Para que un gueto sea tal, los barrios deben cumplir al menos dos —el año pasado eran tres— de los
siguientes requisitos: que el 50% de sus vecinos proceda de un país "no occidental" o tenga al
menos un progenitor "no occidental"; que el 40% de la población entre 18 y 64 años lleve al menos
dos sin trabajar; que el 2,7% de la población haya sido condenado por delitos relacionados con las
armas o el narcotráfico, un umbral relativamente fácil de alcanzar en zonas de exclusión social; que
el 60% de los vecinos entre 30 y 59 años solo tenga educación primaria (antes valía cualquier tipo de
educación, a partir del pasado mayo el Gobierno la restringió a la "educación danesa"); y que las
familias tengan ingresos bajos.
"Ha habido una sociedad paralela entre las personas con ascendencia no occidental", dice el
Gobierno. Y Dinamarca, con 5,7 millones de habitantes, ha dicho basta a las llegadas de extranjeros,
sobre todo después de la irrupción de 20.825 solicitantes de asilo en 2015 (en su mayoría
procedentes de Siria, Marruecos, Eritrea, Afganistán e Irán, según ACNUR). Los aires xenófobos son
cada vez más evidentes no sólo en la arena política, sino también en la sociedad. “Ahora la gente
dice en alto cosas que hace años serían impensables”, resume Lise-Lotte Duch, líder de la
organización Fakti, que trabaja con mujeres inmigrantes —la gran mayoría musulmanas— sumidas
en la marginalidad social en Copenhague.

A pocos metros de su despacho, se escucha un violín. Una veintena de mujeres se sienta alrededor
de una mesa donde aprenden danés al compás de la música de Mette Smidl, de 60 años. “Muchas
de las mujeres llevan aquí muchos años y no están integradas [en la sociedad]. No hablan danés”,
cuenta esta particular profesora al terminar la clase. Muchas, como Zohreh, iraní de 48 años, viven
en esas sociedades paralelas, los guetos, y no tienen empleo.

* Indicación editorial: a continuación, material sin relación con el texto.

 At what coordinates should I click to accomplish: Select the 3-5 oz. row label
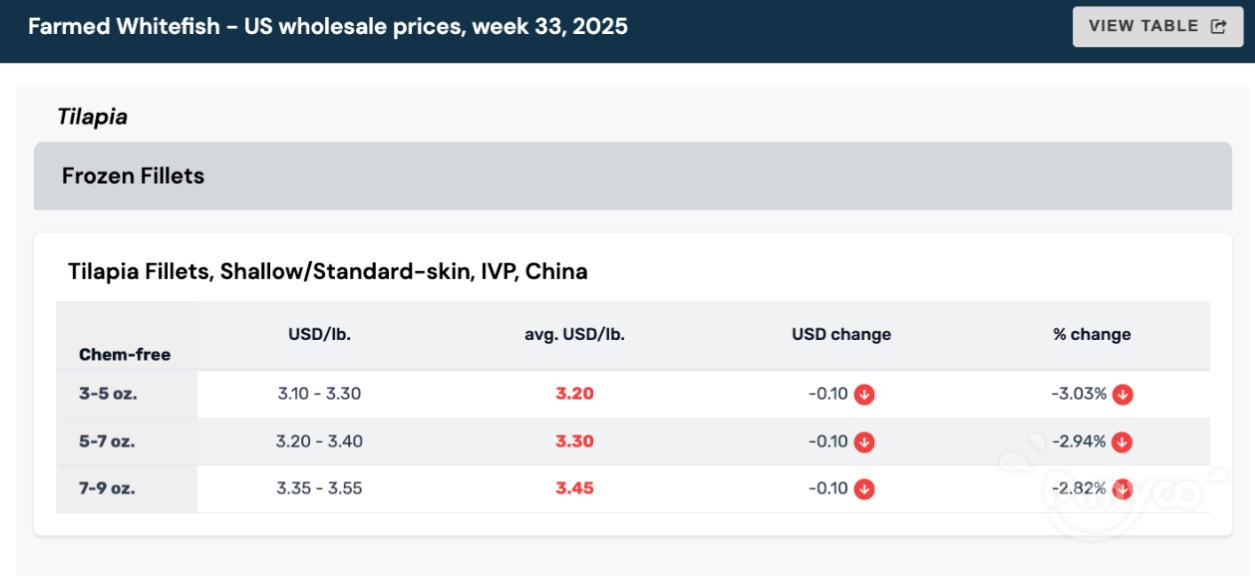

"Mi vida en Dinamarca es muy dura. El área donde vivo no es buena; hay problemas, mucha policía,
muchos tiroteos", dice esta iraní que sufre de ansiedad y diversos traumas. Durante años ha
intentado "sin éxito" mudarse de casa. "Es muy difícil salir de ahí", dice. Cuando llegó en 1999, el
país escandinavo la recibió "con los brazos abiertos", pero la actitud reciente de la sociedad no le
hace sentirse bienvenida. "La gente piensa que no quiero hablar danés, pero no es cierto", explica,
paradójicamente, en danés. Aslam, que lleva casi toda su vida en Mjølnerparken también lo cree: "El
país se está yendo cada vez más a la derecha".